### STATED GOAL
Render the lines of the listing below, from the line containing "Where should I click to: Click" to the line containing "Action: (x=696, y=268)", as a JSON list of strings with one string per line and no blank lines. Leave the pictures out.

### PROVIDED RECORDS
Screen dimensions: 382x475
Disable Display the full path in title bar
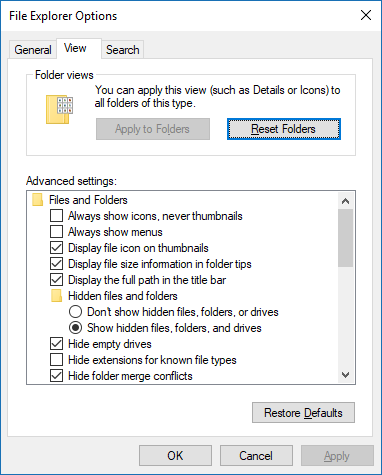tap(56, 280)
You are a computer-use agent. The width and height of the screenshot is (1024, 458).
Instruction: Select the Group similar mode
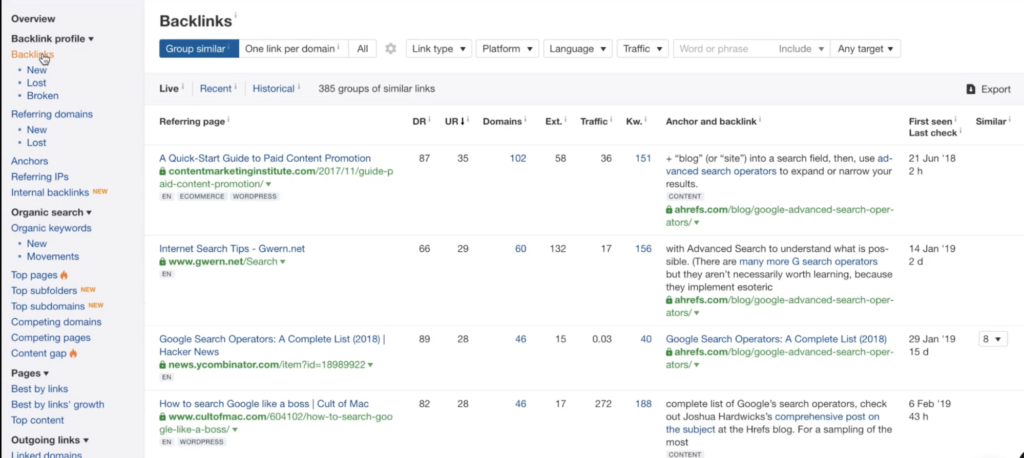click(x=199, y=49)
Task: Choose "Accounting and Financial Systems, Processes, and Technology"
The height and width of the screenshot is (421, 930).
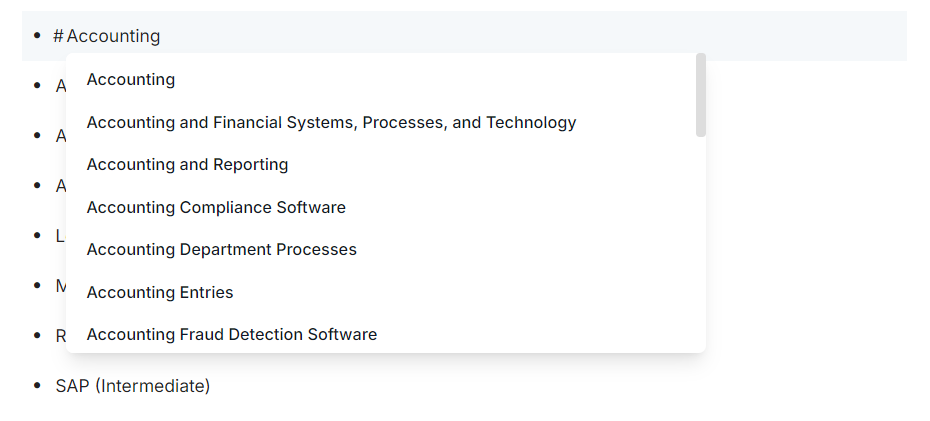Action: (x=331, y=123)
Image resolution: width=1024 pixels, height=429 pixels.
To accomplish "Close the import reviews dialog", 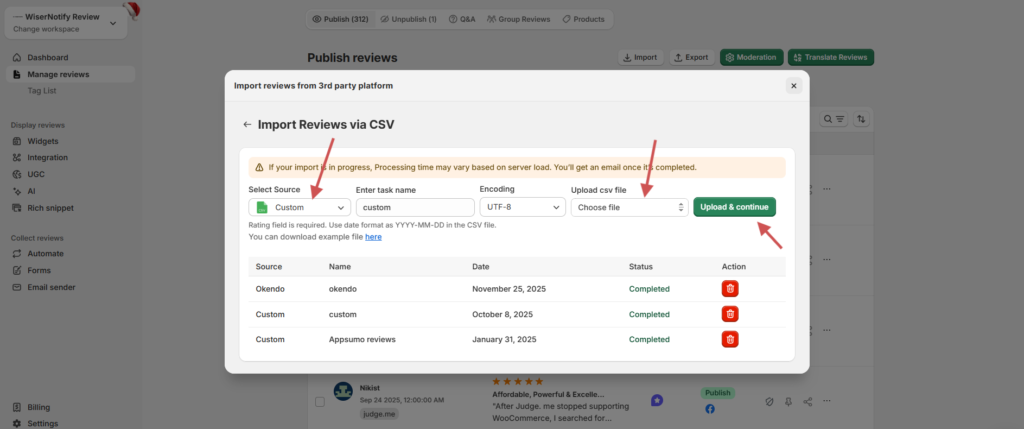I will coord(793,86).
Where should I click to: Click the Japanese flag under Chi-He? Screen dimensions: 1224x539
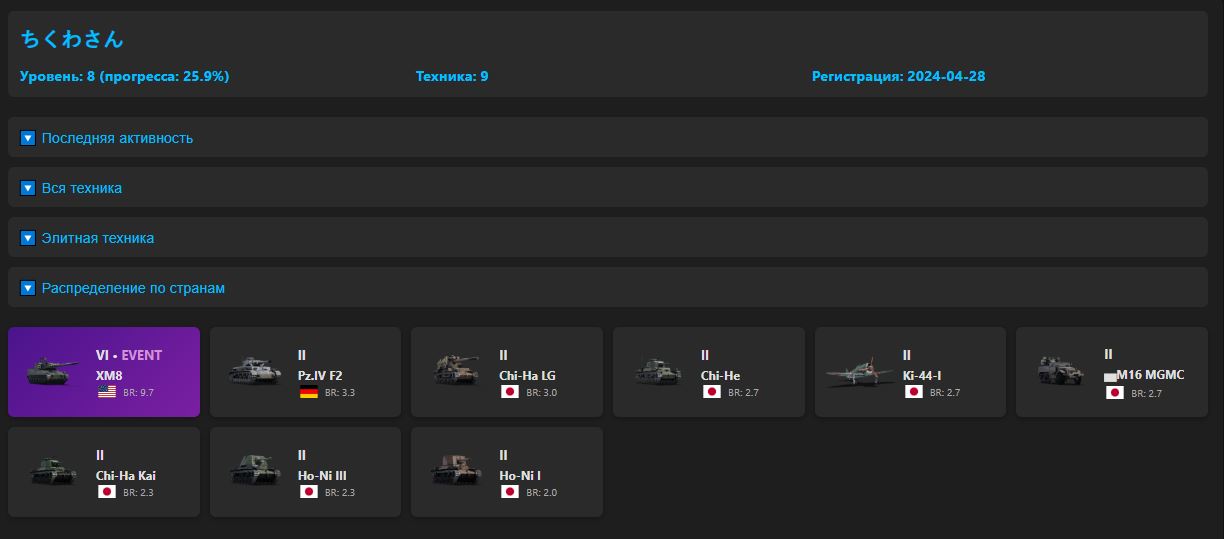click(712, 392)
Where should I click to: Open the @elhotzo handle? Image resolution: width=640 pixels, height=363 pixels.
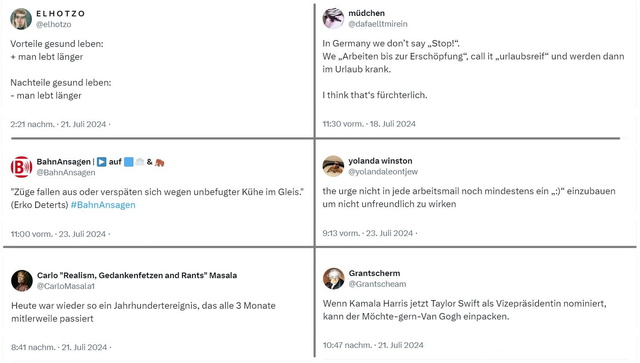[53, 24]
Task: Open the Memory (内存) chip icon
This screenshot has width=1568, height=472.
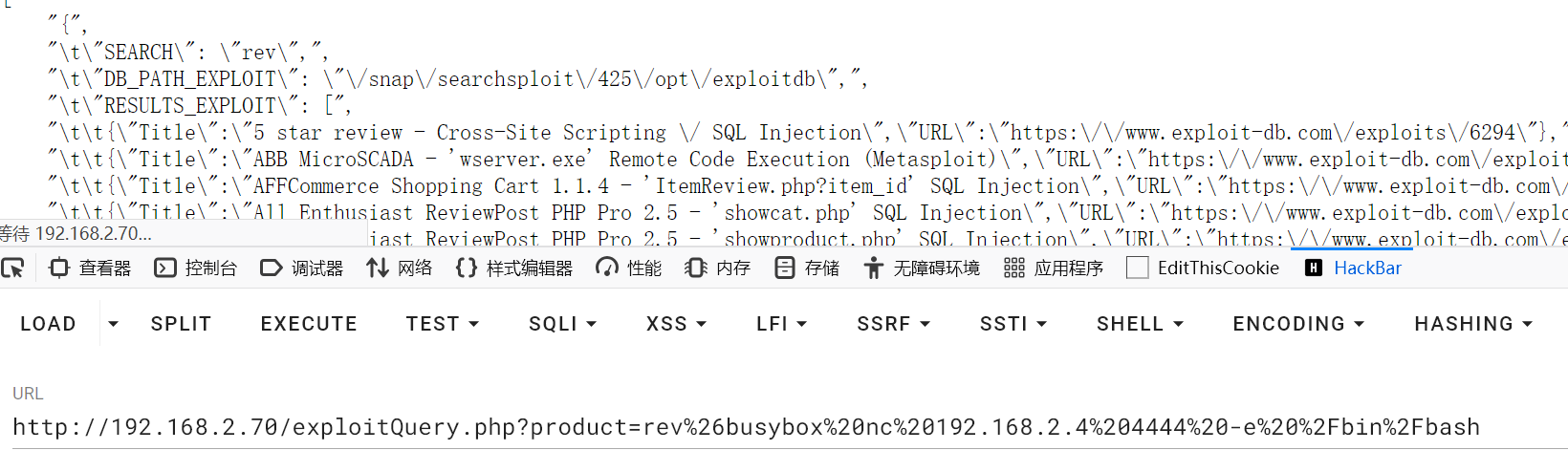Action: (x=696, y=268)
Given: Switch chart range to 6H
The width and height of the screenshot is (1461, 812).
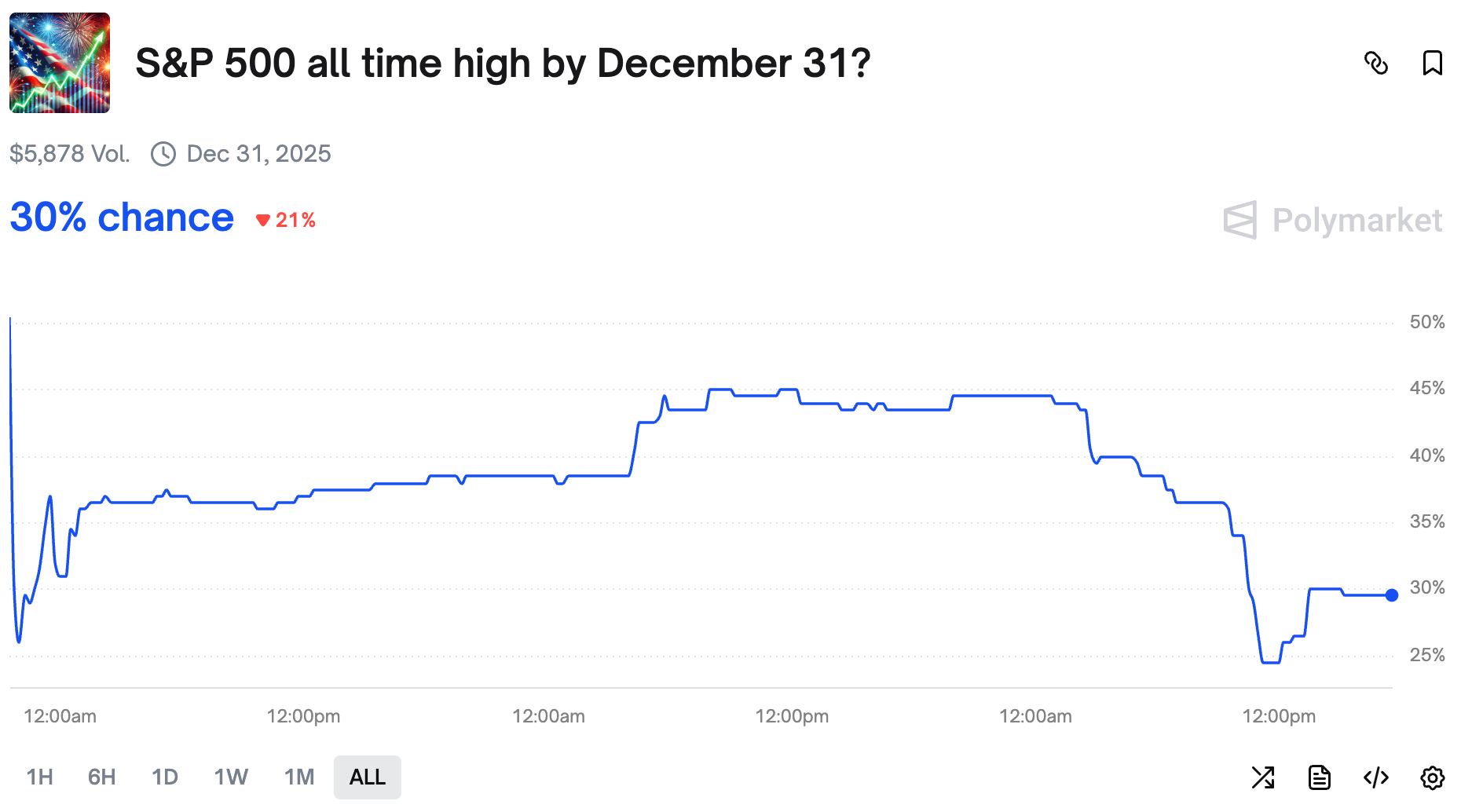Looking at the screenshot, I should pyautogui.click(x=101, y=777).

### RESPONSE TO THIS EXERCISE
[
  "Where should I click to: Click the Japanese flag under Chi-He? Screen dimensions: 1224x539",
  "click(712, 392)",
  "Where should I click to: Open the @elhotzo handle? Image resolution: width=640 pixels, height=363 pixels.",
  "[53, 24]",
  "Task: Open the Memory (内存) chip icon",
  "This screenshot has width=1568, height=472.",
  "Action: (x=696, y=268)"
]